Stored items.
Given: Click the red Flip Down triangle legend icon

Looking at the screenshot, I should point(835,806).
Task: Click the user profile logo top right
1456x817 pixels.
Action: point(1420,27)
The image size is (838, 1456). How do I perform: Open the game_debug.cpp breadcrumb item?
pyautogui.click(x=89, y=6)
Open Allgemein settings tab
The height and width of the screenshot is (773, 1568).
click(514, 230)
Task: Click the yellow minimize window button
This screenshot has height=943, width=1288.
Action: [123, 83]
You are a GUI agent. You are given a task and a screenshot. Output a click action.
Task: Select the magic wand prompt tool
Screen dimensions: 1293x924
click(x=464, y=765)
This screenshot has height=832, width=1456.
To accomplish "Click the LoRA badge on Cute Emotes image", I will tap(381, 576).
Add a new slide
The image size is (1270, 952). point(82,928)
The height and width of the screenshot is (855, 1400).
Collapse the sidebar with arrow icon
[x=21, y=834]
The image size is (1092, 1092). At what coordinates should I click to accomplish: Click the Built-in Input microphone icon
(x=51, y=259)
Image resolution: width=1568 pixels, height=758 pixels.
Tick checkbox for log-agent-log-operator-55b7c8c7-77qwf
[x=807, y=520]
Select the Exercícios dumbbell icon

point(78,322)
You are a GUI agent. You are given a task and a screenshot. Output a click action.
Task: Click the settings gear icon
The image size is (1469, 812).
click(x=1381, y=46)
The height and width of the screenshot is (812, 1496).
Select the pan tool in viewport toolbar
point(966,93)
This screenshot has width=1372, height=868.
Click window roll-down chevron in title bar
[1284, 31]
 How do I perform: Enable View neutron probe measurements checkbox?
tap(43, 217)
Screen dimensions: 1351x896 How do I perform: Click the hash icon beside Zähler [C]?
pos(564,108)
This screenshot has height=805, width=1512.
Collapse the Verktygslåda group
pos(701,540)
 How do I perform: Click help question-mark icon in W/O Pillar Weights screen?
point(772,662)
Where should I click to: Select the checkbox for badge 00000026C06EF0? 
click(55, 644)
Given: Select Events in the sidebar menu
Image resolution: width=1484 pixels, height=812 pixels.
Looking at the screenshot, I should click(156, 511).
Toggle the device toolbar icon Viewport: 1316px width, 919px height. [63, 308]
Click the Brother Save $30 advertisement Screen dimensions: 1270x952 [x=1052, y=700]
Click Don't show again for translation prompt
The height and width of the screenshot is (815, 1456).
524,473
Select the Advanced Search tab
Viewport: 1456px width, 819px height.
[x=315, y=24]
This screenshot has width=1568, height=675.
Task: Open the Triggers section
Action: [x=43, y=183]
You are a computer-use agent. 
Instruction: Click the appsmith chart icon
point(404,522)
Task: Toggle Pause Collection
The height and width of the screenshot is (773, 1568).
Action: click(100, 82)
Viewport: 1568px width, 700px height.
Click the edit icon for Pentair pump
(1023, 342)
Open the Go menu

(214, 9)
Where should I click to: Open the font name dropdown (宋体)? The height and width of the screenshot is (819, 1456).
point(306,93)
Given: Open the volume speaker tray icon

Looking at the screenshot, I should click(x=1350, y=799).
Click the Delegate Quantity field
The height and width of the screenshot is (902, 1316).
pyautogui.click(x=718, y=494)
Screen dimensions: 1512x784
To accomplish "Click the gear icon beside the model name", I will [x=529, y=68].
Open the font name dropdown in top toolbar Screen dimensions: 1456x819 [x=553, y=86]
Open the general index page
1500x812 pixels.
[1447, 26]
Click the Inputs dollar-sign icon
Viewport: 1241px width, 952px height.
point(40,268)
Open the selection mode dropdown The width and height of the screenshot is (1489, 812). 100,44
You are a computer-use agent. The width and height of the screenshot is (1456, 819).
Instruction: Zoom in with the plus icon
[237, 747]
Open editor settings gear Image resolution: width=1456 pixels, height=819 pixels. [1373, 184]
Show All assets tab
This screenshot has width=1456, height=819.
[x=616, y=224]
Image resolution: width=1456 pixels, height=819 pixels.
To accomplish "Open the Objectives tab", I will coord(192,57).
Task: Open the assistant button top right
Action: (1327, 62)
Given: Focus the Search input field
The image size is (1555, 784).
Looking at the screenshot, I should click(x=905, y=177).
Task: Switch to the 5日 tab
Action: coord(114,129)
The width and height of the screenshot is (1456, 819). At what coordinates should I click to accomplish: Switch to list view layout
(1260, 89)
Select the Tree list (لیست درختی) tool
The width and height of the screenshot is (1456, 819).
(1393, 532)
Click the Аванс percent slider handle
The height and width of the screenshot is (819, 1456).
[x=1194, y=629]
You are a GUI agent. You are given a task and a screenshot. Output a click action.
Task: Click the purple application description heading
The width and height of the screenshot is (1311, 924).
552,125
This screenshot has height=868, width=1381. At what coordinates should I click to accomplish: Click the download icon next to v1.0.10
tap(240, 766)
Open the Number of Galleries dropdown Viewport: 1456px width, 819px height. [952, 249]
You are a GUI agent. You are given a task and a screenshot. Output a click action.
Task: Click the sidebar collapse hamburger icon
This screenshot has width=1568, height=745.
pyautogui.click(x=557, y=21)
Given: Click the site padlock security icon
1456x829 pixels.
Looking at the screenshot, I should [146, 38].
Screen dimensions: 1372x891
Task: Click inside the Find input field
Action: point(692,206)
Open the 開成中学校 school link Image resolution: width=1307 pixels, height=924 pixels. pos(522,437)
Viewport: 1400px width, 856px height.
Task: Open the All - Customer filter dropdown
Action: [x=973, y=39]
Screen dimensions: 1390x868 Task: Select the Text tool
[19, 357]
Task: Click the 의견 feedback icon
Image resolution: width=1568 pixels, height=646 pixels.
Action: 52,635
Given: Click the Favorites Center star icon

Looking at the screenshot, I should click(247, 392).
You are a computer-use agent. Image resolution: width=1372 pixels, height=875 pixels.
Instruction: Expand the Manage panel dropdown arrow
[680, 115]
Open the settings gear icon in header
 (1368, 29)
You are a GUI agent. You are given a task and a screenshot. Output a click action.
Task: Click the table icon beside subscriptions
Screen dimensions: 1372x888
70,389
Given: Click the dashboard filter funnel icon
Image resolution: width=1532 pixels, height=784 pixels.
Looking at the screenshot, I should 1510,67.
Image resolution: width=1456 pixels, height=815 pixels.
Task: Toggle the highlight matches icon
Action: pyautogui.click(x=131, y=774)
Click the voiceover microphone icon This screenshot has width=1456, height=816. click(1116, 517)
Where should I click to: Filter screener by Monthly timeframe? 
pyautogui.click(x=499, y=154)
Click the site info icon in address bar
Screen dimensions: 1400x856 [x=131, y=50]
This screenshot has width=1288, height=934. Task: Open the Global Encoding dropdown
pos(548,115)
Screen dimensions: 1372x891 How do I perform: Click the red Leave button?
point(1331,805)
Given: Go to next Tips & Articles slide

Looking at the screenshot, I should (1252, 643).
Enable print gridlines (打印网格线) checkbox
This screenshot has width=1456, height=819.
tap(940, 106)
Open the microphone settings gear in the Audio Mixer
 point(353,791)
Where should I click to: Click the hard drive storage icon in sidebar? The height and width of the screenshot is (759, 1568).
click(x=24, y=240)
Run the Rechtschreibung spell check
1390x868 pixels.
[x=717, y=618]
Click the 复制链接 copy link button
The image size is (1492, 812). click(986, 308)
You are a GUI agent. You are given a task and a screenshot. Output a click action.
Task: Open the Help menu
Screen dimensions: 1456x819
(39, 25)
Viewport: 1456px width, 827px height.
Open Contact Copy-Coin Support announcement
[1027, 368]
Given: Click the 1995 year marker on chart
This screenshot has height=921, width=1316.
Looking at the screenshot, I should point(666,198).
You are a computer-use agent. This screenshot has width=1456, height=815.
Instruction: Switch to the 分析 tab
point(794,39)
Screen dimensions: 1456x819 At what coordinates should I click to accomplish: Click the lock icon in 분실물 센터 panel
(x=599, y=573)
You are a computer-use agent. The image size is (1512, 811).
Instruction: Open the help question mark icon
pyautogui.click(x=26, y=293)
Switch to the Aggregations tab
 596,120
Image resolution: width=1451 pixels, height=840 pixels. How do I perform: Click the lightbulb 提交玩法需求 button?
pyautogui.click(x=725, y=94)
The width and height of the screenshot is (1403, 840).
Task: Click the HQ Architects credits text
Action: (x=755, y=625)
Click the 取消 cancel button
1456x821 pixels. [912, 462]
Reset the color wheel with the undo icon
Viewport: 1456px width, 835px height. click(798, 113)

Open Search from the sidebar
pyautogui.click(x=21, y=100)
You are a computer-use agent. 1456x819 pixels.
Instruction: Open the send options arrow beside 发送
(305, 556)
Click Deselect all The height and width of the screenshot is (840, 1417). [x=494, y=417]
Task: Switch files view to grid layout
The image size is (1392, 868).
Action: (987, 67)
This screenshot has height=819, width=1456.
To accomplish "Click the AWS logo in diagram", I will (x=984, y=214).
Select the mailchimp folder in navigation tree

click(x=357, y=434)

Work request.
Only the lines of the data holding the string "logo" are wanted; copy each of them.

Your solution.
Task: Click the user profile logo top right
To accomplish "Click the AWS logo in diagram", I will (x=984, y=214).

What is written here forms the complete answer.